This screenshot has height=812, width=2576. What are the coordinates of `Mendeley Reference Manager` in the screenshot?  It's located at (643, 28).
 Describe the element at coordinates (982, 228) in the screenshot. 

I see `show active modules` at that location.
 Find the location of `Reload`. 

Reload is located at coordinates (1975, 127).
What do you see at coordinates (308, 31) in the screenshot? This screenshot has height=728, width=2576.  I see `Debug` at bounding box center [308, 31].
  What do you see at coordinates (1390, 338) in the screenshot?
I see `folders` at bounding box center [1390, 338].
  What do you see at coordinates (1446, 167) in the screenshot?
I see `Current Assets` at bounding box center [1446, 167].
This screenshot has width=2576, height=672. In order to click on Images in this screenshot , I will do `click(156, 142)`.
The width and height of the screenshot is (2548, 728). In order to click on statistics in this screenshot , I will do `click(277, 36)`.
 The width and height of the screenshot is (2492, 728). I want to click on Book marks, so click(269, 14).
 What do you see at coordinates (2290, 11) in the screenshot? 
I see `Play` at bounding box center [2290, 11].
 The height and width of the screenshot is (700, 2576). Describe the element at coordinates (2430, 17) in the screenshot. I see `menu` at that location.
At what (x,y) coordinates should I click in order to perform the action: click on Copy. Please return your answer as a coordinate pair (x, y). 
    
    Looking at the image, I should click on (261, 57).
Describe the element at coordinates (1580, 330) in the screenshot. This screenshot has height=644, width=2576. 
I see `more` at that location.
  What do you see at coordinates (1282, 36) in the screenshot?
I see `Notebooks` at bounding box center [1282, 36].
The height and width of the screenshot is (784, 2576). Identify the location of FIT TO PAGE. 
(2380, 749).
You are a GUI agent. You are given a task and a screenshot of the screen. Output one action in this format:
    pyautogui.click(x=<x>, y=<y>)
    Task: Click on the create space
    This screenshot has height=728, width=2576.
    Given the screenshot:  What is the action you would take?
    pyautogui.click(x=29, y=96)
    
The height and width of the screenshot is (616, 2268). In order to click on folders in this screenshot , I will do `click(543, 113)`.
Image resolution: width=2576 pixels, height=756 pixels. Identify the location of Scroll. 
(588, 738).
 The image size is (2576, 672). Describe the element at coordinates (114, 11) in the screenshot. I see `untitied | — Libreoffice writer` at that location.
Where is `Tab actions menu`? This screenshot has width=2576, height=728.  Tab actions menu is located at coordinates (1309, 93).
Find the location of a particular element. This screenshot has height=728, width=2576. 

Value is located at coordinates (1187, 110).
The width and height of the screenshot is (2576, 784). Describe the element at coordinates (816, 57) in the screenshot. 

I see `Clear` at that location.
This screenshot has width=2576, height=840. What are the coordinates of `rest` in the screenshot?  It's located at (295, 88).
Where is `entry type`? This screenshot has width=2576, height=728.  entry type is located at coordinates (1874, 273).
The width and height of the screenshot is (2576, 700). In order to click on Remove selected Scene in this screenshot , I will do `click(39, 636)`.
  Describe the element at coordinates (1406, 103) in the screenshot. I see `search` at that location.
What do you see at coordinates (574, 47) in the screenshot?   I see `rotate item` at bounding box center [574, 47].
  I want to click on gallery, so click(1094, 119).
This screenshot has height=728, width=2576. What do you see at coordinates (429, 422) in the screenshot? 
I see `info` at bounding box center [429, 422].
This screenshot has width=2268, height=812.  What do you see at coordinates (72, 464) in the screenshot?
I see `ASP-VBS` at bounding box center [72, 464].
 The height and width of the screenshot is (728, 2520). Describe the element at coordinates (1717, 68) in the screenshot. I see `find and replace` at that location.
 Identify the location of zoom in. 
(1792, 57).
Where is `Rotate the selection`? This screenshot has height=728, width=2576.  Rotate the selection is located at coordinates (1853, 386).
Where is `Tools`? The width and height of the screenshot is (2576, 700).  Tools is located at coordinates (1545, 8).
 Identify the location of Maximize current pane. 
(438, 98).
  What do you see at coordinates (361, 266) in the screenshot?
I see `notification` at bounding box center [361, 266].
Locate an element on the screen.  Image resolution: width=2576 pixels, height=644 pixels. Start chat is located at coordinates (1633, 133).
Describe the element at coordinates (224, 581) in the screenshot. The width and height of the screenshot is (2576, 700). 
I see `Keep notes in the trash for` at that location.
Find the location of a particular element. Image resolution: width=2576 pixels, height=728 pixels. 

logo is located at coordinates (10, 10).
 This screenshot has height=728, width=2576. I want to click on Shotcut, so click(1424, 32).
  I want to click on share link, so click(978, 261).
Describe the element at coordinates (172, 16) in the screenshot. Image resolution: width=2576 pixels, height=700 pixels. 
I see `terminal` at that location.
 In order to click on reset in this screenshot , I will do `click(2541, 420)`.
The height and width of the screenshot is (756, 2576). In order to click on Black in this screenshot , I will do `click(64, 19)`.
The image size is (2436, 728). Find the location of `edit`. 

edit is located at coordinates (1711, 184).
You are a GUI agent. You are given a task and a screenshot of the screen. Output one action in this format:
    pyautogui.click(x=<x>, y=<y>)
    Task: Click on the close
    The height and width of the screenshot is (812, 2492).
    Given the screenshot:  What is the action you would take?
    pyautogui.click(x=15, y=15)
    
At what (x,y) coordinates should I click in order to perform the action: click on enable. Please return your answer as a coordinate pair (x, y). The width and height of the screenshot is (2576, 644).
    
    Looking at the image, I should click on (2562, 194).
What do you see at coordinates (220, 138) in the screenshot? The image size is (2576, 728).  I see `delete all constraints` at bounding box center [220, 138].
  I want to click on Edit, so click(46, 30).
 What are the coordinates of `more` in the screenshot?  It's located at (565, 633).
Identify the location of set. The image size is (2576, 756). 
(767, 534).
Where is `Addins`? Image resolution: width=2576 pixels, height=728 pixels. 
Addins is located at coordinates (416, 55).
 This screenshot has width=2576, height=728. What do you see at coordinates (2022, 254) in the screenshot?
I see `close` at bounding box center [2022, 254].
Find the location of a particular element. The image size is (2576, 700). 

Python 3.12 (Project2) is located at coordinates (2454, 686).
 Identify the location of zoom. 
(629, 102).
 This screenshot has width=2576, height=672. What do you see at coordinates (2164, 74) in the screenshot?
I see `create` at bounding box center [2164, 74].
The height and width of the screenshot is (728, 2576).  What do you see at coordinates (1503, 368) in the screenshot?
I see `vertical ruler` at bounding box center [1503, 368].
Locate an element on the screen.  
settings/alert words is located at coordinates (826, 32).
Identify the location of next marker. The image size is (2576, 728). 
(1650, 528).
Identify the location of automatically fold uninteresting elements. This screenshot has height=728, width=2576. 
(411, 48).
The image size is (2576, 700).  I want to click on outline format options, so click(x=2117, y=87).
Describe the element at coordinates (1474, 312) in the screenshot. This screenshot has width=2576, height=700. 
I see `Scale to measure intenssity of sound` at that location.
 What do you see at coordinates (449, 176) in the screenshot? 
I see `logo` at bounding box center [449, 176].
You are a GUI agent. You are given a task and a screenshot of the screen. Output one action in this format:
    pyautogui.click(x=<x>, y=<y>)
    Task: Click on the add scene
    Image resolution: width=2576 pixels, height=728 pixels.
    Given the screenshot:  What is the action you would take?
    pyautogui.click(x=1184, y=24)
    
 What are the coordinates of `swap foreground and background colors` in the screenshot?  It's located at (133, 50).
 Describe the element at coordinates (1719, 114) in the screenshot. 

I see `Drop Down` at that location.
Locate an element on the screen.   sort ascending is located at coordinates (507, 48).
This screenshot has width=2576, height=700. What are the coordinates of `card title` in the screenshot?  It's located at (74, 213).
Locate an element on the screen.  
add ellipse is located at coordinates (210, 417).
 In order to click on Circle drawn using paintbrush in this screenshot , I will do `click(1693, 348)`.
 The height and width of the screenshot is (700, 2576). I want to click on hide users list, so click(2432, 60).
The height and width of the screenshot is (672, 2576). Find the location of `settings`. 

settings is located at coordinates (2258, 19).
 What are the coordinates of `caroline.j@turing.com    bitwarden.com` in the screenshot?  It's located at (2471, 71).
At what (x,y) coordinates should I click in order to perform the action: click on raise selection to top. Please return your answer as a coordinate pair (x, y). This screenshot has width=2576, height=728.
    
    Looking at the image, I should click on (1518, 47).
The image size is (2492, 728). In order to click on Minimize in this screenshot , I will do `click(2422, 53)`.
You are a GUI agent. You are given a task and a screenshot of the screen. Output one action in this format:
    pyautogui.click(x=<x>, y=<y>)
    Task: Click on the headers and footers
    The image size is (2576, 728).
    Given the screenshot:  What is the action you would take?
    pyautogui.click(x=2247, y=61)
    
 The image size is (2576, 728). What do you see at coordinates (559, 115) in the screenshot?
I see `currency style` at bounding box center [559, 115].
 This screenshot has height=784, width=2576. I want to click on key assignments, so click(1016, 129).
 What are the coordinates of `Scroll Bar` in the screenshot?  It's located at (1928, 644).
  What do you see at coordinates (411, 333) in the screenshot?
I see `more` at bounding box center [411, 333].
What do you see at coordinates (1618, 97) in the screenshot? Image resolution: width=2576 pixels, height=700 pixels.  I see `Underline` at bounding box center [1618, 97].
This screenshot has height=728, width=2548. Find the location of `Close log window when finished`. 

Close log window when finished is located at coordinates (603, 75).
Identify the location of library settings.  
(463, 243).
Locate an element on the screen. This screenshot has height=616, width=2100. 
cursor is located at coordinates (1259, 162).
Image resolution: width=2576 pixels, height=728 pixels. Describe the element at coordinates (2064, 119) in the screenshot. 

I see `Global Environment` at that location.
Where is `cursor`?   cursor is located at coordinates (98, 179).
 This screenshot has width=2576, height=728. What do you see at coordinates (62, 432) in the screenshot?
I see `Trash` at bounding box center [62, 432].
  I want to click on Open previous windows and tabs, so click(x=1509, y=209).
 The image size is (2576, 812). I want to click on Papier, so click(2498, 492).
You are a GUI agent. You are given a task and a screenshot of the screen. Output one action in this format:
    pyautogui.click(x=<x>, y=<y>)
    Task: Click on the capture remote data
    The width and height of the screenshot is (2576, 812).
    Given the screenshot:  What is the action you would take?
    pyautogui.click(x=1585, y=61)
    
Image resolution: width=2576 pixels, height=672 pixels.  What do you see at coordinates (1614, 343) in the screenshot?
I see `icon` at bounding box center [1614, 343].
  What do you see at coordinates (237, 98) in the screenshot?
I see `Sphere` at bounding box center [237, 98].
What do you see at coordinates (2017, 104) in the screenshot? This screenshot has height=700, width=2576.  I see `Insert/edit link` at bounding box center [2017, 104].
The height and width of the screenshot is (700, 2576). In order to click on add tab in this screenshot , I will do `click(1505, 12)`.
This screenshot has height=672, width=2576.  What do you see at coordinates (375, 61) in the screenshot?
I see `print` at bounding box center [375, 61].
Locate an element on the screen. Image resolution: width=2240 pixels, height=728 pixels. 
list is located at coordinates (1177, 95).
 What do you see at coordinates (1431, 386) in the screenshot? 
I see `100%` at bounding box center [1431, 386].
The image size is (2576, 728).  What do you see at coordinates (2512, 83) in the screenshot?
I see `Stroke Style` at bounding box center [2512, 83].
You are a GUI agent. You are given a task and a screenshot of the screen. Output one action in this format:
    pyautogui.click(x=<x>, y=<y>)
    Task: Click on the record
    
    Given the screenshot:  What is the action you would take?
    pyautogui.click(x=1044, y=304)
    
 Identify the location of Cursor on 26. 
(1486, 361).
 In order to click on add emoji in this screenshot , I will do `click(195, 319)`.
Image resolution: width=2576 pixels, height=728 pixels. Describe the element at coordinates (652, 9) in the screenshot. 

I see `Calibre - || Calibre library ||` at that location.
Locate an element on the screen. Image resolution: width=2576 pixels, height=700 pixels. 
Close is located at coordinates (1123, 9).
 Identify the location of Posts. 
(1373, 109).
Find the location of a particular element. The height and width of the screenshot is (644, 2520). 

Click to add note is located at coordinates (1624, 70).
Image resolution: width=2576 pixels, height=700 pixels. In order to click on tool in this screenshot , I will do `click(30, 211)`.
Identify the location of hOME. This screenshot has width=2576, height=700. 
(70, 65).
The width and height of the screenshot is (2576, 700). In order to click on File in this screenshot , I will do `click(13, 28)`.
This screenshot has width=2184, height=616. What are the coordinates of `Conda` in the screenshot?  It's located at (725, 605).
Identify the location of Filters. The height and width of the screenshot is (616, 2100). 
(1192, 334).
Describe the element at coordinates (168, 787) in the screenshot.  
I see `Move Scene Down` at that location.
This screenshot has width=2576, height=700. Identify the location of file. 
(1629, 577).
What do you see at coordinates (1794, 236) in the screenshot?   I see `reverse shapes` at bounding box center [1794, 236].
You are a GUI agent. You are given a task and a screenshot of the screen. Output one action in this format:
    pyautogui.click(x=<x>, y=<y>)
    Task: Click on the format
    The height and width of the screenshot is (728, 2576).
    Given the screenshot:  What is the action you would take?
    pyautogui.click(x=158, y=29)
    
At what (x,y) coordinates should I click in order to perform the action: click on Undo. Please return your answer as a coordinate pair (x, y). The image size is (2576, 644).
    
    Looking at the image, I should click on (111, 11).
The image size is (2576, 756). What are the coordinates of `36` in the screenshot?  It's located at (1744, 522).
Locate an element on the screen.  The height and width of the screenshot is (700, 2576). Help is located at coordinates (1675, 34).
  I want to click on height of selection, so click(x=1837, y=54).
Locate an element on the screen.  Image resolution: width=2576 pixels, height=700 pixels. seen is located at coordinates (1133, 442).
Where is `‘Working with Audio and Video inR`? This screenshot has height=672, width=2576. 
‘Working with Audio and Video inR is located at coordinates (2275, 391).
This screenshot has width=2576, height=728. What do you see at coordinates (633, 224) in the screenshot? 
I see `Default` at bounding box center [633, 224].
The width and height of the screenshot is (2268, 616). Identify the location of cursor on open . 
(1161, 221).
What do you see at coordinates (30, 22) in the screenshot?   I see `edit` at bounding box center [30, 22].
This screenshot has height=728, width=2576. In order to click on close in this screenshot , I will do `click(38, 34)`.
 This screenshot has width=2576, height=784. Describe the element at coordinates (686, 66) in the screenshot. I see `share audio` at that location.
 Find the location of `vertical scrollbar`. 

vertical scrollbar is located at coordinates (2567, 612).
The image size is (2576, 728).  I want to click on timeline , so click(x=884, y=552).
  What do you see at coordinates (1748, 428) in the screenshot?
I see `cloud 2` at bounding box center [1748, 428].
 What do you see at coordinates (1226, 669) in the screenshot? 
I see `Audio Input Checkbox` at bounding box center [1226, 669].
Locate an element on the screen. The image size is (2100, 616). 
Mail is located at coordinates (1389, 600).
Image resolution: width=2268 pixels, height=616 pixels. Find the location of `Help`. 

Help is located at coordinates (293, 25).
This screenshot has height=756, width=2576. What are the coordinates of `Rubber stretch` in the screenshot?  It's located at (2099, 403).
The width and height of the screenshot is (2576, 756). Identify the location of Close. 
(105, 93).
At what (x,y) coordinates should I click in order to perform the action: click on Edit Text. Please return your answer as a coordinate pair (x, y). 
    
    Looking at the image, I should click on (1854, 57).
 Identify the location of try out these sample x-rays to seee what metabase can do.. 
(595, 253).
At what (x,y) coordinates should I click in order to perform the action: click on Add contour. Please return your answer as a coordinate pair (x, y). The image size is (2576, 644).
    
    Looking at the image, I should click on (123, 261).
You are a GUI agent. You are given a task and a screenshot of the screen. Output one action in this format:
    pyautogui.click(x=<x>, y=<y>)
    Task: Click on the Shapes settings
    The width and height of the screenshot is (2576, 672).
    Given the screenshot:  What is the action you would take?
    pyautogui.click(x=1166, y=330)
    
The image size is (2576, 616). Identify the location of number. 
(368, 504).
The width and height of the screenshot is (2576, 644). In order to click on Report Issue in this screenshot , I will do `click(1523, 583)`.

****

> [YOUR GOAL]: Copy verbatim the lines of the material above, starting with the line containing "What do you see at coordinates (30, 22)" and going on through the line containing "Help is located at coordinates (293, 25).".

> [FULL ANSWER]:
What do you see at coordinates (30, 22) in the screenshot?   I see `edit` at bounding box center [30, 22].
This screenshot has height=728, width=2576. In order to click on close in this screenshot , I will do `click(38, 34)`.
 This screenshot has width=2576, height=784. Describe the element at coordinates (686, 66) in the screenshot. I see `share audio` at that location.
 Find the location of `vertical scrollbar`. 

vertical scrollbar is located at coordinates (2567, 612).
The image size is (2576, 728).  I want to click on timeline , so click(x=884, y=552).
  What do you see at coordinates (1748, 428) in the screenshot?
I see `cloud 2` at bounding box center [1748, 428].
 What do you see at coordinates (1226, 669) in the screenshot? 
I see `Audio Input Checkbox` at bounding box center [1226, 669].
Locate an element on the screen. The image size is (2100, 616). 
Mail is located at coordinates (1389, 600).
Image resolution: width=2268 pixels, height=616 pixels. Find the location of `Help`. 

Help is located at coordinates (293, 25).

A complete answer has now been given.